At the moment, the bad state of these link roads compete with the Oshodi/Apapa Lagos/Ibadan Expressways that is now described as the shame of our nation. Governor Obi as the chairman of the South East Governors' Forum told the minister of Works, Arc. Mike Onolememen that much during his courtesy visit. But the biggest federal government's flight of conscience in the South East is the contract given to one of the civil engineering construction firms working on the South Eastern road, CCC. I never knew the extent of mess done by CCC until last week when a catholic priest in the Diocese of Nnewi Rev. Fr. Chiedu A Onyiloha sent me a mail, cataloguing the alleged 'misdeeds' of the construction firm. What follows below is part of Fr. Onyiloha's investigation.
CCC is currently working on some roads in the South Eastern part of Nigeria. CCC is working on the Onitsha-Owerri Road, from the Onitsha through Uli area. That road is yet to be completed, especially the Okija-Azia-Ihiala axis for some years --whereas the Owerri-Mgbidi section of the same road has since been completed by the Julius Berger Plc. CCC is also working on the Oba-Nnewi-Ekwulumili-Okigwe Federal Road, as well as the Ichi-Nnewi-Ozubulu Federal Road.
Works on the Oba-Nnewi-Ekwulumili-Okigwe have stopped since April of this year (2011) at the Traffic Junction area of Umudim Nnewi without any reasons for not reaching the Amichi-Ekwulumili-Unubi-Uga terminal. As disturbing as the situation is, the so-called completed areas of the road in Umudim Nnewi are unprofessionally done as rains have washed off some of the roads due to absence of gutters in some areas and/or construction of gutters in non-erosion tracks/channels.

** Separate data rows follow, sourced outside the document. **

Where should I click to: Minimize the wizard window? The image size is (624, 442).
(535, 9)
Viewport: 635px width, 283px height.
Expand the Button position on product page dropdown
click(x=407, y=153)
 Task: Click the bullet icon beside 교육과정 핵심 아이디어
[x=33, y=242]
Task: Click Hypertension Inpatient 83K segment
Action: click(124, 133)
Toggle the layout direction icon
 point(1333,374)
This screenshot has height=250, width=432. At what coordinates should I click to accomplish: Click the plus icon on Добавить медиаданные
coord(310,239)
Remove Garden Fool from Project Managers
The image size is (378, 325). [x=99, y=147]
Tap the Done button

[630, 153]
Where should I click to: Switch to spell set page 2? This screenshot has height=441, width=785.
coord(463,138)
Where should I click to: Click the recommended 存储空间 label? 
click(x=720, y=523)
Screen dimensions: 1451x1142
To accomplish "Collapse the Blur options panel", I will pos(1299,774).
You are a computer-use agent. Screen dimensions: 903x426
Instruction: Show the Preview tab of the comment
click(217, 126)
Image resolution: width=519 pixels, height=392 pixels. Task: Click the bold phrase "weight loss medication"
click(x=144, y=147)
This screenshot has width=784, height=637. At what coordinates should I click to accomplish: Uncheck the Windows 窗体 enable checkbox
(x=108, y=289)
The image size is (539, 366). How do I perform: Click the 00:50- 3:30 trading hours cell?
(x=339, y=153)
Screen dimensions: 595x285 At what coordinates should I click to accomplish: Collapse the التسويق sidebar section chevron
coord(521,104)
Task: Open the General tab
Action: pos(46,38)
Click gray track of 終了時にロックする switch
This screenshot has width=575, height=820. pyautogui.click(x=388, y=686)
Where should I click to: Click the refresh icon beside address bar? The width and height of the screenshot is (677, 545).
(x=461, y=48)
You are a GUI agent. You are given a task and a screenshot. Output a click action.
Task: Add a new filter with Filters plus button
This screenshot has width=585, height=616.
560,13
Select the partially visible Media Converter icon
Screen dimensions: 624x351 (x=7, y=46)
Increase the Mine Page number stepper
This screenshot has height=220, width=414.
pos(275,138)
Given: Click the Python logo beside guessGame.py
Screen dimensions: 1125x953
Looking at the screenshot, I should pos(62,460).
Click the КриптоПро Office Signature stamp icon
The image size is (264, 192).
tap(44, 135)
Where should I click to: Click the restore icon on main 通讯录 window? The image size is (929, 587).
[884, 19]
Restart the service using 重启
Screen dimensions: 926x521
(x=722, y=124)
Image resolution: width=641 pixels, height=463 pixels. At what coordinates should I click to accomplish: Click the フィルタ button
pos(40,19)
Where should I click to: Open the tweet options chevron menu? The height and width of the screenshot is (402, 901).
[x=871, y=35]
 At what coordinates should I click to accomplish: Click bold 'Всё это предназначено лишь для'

South East Governors owe their people the duty of liaising with the appropriate federal/state ministries in monitoring projects going on in their geopolitical zone. This is a conscious civic culture that promotes excellence of service and judicious use of the tax-payers' resources. Let Governor Peter Obi of Anambra and Owelle Rochas Okorocha of Imo take a tour of the Oba-Nnewi-Ekwulumili-Okigwe Federal Road and see the glaring engineering inefficiency of CCC.
Equally, the new Minister of Works' visit to the road will help the Honourable Minister to invite CCC to Abuja for questioning and/or review of the contract. This will serve as a veritable platform for promoting the Good Luck Transformation Agenda for the Vision 202020.
Having taken a tour of some of these roads in the South East recently, it is not an odd conclusion to say that the risk elements of neglecting the socio-economic development of this geo-political zone will have incalculable economic consequences, not only for the South East, but Nigerian economy as a whole.